Yaş farklılığından kaynaklı sorunları ya da iletişim problemlerini kuşaklar arası çatışma olarak tanımlayabiliriz. Kimi algı ve anlayışlara göre doğru kimine göre de yanlış olan bu yaklaşım biçimini besleyen unsurlara bakmak gerekir. İletişimsizliğin merkezine taraflardan birini koyup meseleye bu zaviyeden yaklaşmak yanlış sonuca götürecektir. Her iki tarafın da sebep olabileceği bu çatışma halinin devamı, beraberinde bir kaosu getirecektir. Çatışma sürecini besleyen unsurları bilmek ve çözüme odaklanarak harekete geçmek, kırılgan-kaygan olan bu zemini onarmaya yardımcı olacaktır.
Tüm kuşakların kendi dönemine has özel zenginlikleri vardır. Bunların aktarımı ve bu aktarım noktasında kullanılan görsel ve yazınsal pratiklerin önem arz ettiği bilinen bir gerçektir. Her yaş grubunun geçmişe yönelik bir özlem çekmesi, bir anlamda anlaşılamama durumu ile ilgilidir. Böylelikle huzurun, güzelliklerin ve mutlulukların hep geçmişte olduğu kanısı hâkim olur. İçimizde büyütüp beslediğimiz duygularımızın tercümanını, muhatabını bulamayınca mazi özlemimiz, arayışımız devreye giriyor. Oysa durum bu yönüyle çoğu zaman bir saplantı halinde yaşamamıza sebep olacaktır. Kuşaklar arası bilgi, birikim, örf ve adet aktarımının sekteye uğraması, paralelinde iletişim sorununu ve dolayısıyla kuşaklar arası çatışmayı doğuracaktır.
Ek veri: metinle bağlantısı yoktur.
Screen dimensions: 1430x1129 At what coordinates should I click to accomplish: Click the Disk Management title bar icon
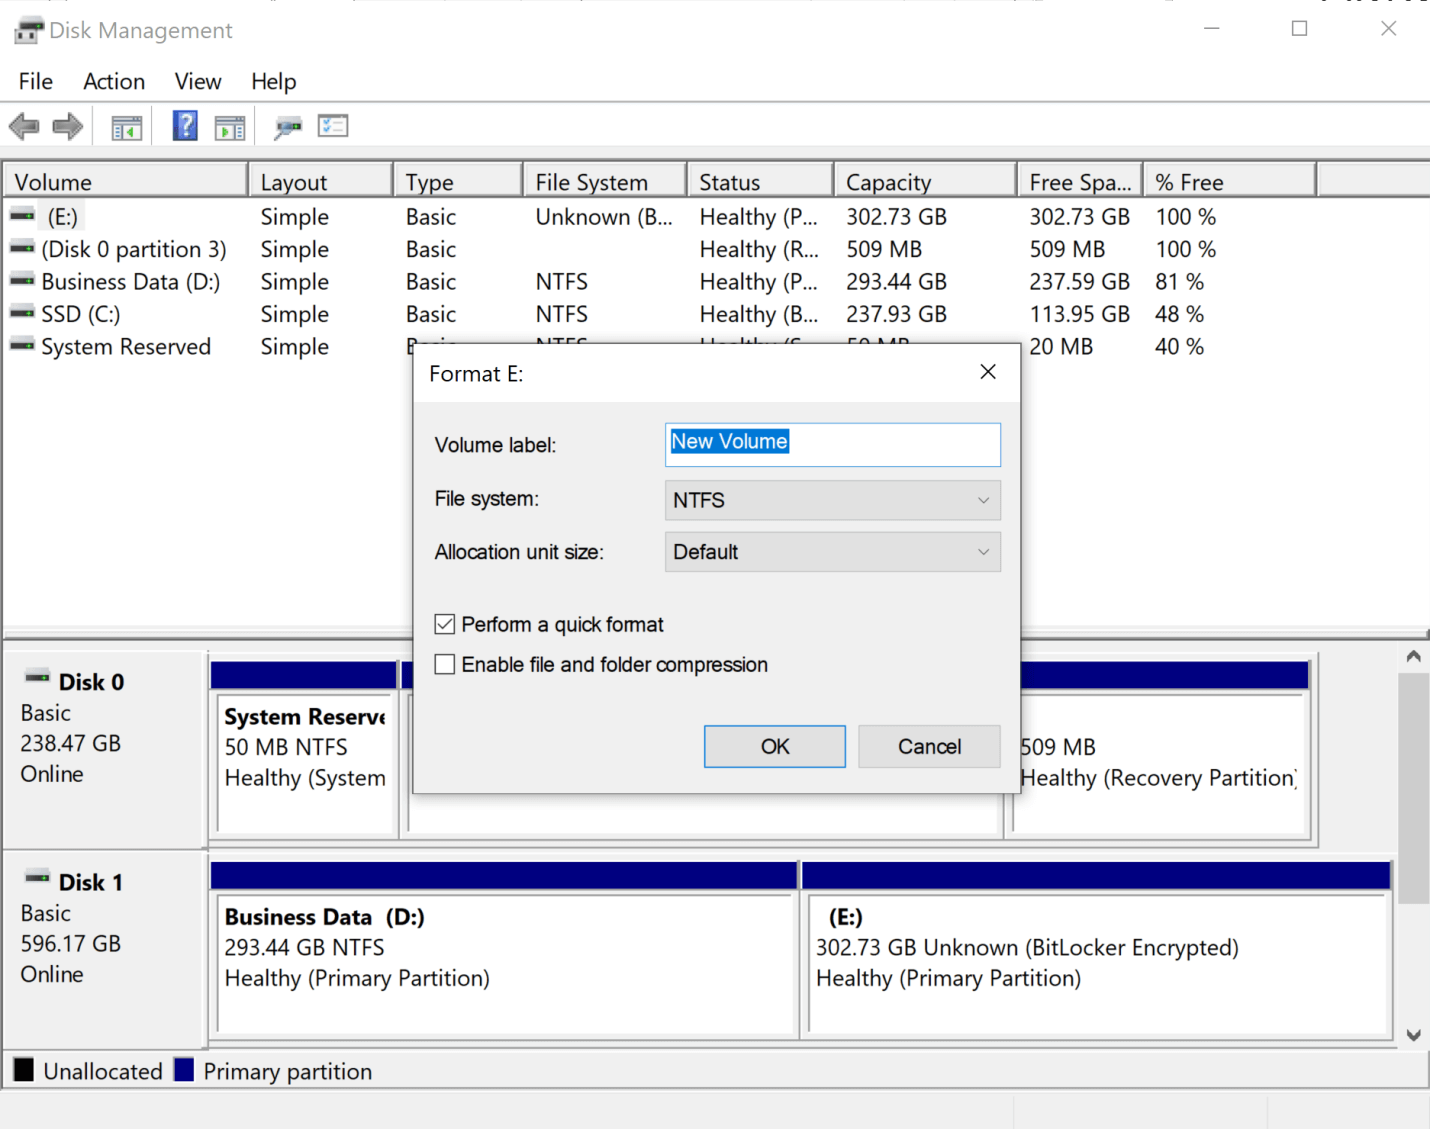click(27, 29)
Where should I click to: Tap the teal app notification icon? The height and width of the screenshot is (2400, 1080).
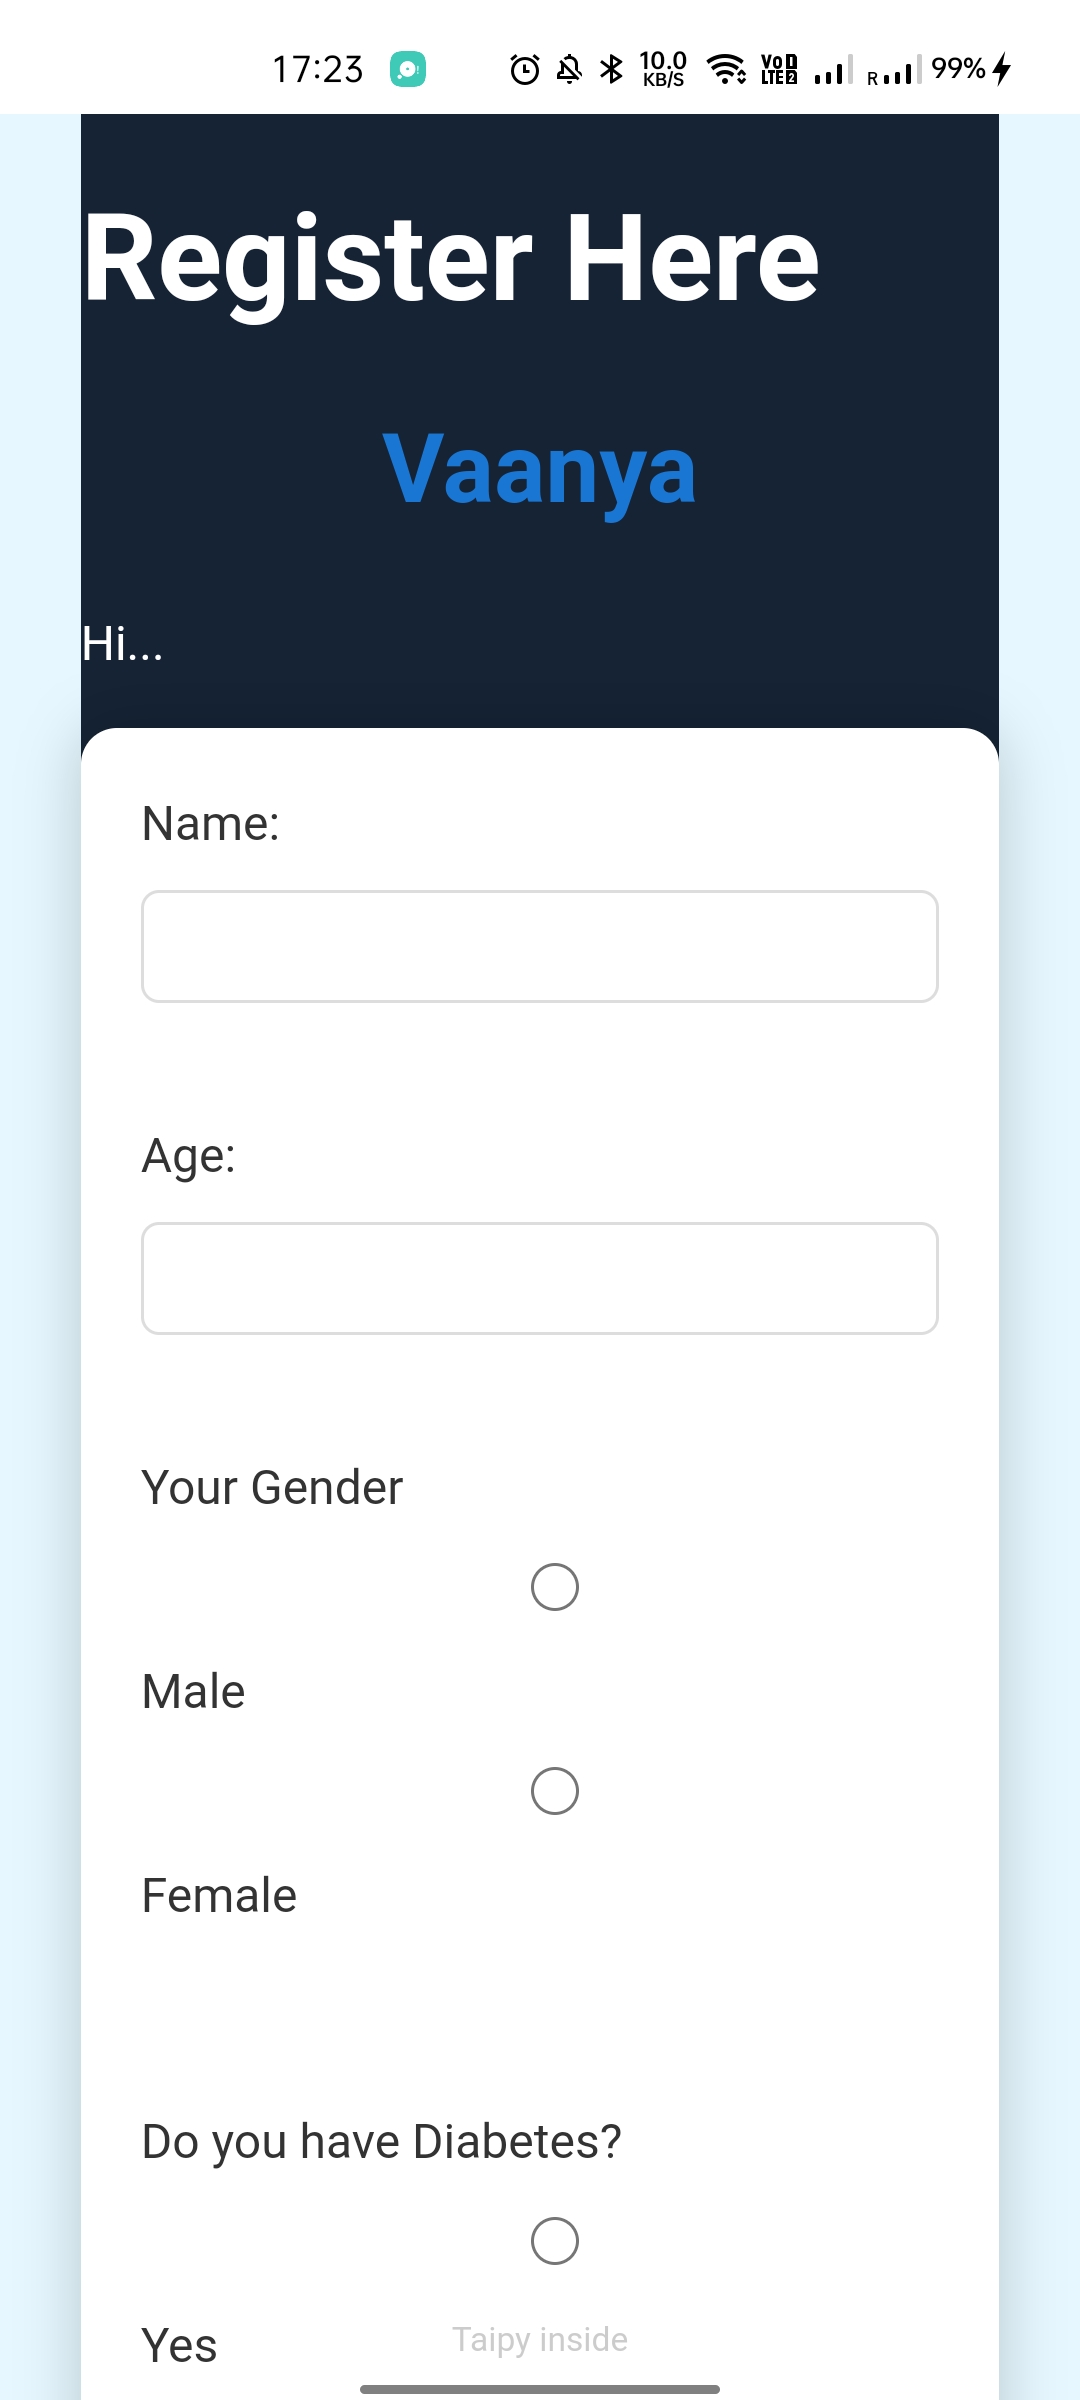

Eskilerin deyimiyle “anne babanın dizlerinin dibinde büyümek” hem öğretiler hem de gelişim bağlamında birçok kazanımı beraberinde getirecektir. Hızlı gelişen ve dönüşen dünyada yeni şartlar ve çevreler oluşturacaktır. Böyle bir ortamda çoğu zaman büyükler gençleri saygısız, kural tanımayan, örflere aykırı davranan, gençler ise büyükleri; hoşgörüsüz, anlayışsız olarak görebiliyor. “Zamane gençlik” ile “zamanına saplanarak kalmış bağnaz yaşlı” algıları zihinlere çatışma şeklinde kazınmıştır artık. Ebeveynler çocuklarının en ideali yakalamasını, en iyisi olmasını isterler. Gayet normal gibi görünen bu talep çoğu zaman ters tepebilmektedir. Sürekli bir “kıyas” hali genci kuşağı olması gerekenin dışında bir kimliğe bürüyecektir. Dolayısıyla ebeveynler bu baskılama metodundan sıyrılıp adeta bir psikolog gibi davranarak çocuklarına yaklaşabilmelidir. Hayatlarına ortak ettikleri çocuklarından olağanüstü güçler göstermelerini beklememelidirler. Her anlamda vasatı korumak gerekmektedir. Tahlili iyi yapılmış bir serüvendir bu süreç. Buna mukabil bazen yaşanılan sosyal alan, kültür, köy-kent hayatı belirleyici olabilmektedir. Yaşam tarzının belirleyici olduğu bu süreçte kuşakların birbirine yaklaşımı bu makası daraltacak ya da açacaktır.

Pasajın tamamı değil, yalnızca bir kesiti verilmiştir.